300 young leaders, youth workers and youth policy makers from the EU member states and Armenia, Azerbaijan, Belarus, Georgia, Republic of Moldova and Ukraine worked together over two days at the Eastern Partnership (EaP) Youth Forum in Warsaw from 22-23 June 2017.
Commissioner Hahn and Director General Reicherts addressed both the plenary and a group of Erasmus+ alumni, Erasmus+ students from Partner Countries studying in Warsaw and winners of the essay competition #EUaroundU. Both underlined the importance of youth as actors of change and the need to have a greater engagement with young people when designing youth policies and actions.
The main thematic focus was on participation and active citizenship of young people and their involvement in the decision making process. At the Forum's workshops, the young activists developed concrete recommendations to the EU, its Member States and EaP Partner governments to help shape their future youth policies. The proposals will also inform the debate at the upcoming EaP Summit in Brussels on 24 November 2017.
The recommendations were developed around three main areas: 1) young people as active, critical and responsible citizens; 2) young people and entrepreneurship and 3) good quality education.
Under the first area, young people asked for the development of a youth-friendly approach to policy making, by: establishing a supportive environment for youth-led organisations and prioritising youth projects when allocating EU funds. They called for the European Solidarity Corps to be opened up for the EaP youth and for the establishment of the online alumni database of international volunteers.
Increased support to social entrepreneurship programmes was the central discussion point under the second area. The participants of the forum called for an international social entrepreneurship investment fund and stressed the need for more support systems for social enterprises. They invited the governments to provide incentives for young people to set up their own enterprises, reduce taxation, eliminate red tape and provide funding at a professional level for young entrepreneurs.

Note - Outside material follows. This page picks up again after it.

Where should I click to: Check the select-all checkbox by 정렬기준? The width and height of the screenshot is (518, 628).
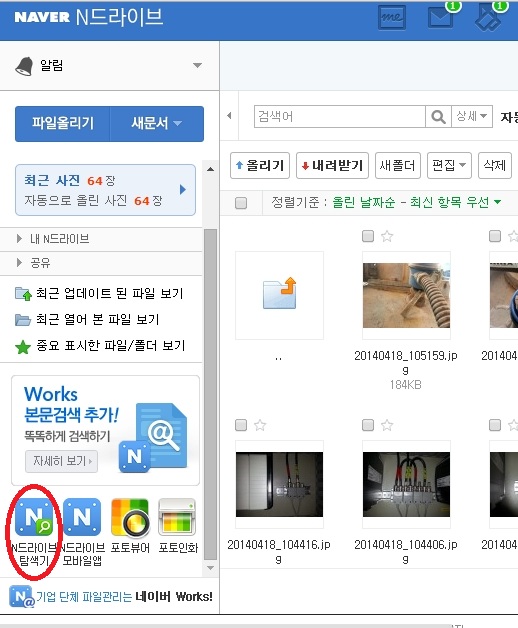click(x=241, y=203)
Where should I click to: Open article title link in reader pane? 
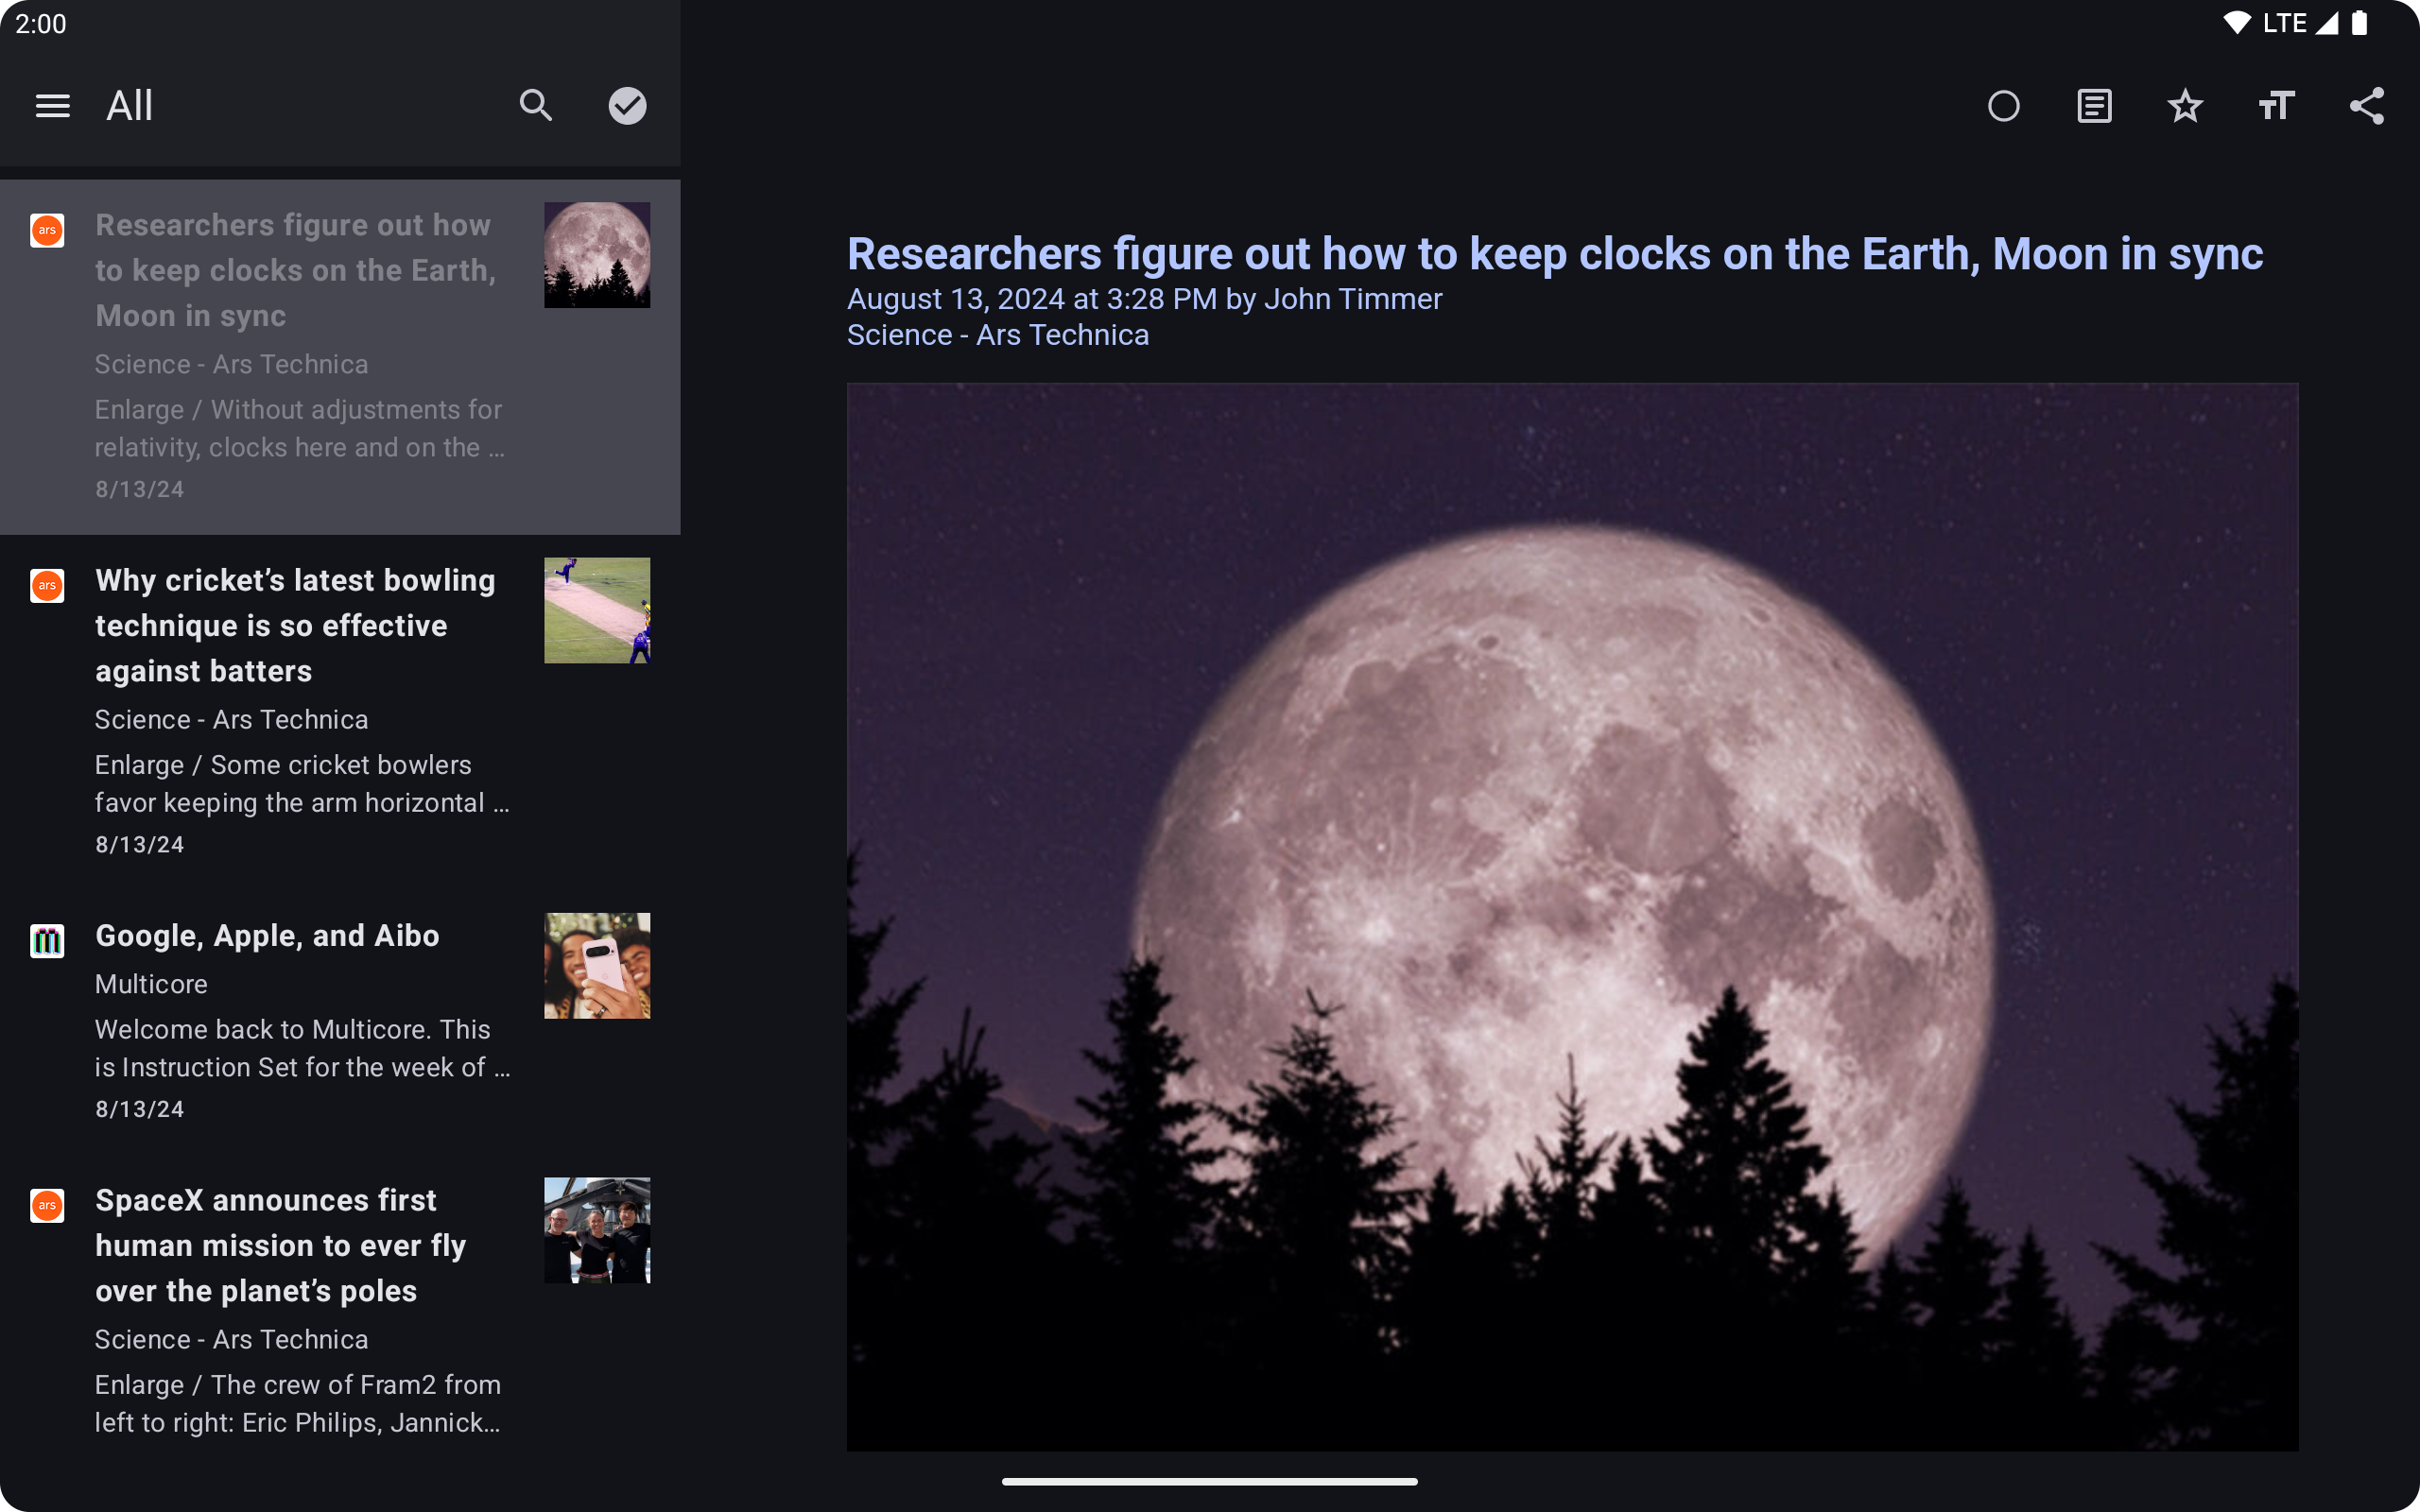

With regards the third area, young leaders asked policy makers to pay more attention to skills required to succeed in the modern labour market. Participants called for the establishment of a proper dialogue between relevant NGOs, schools, policy makers, experts of formal and non-formal education, in order to review the existing national education curricula, make improvements where necessary and create synergies between formal and non-formal education actors.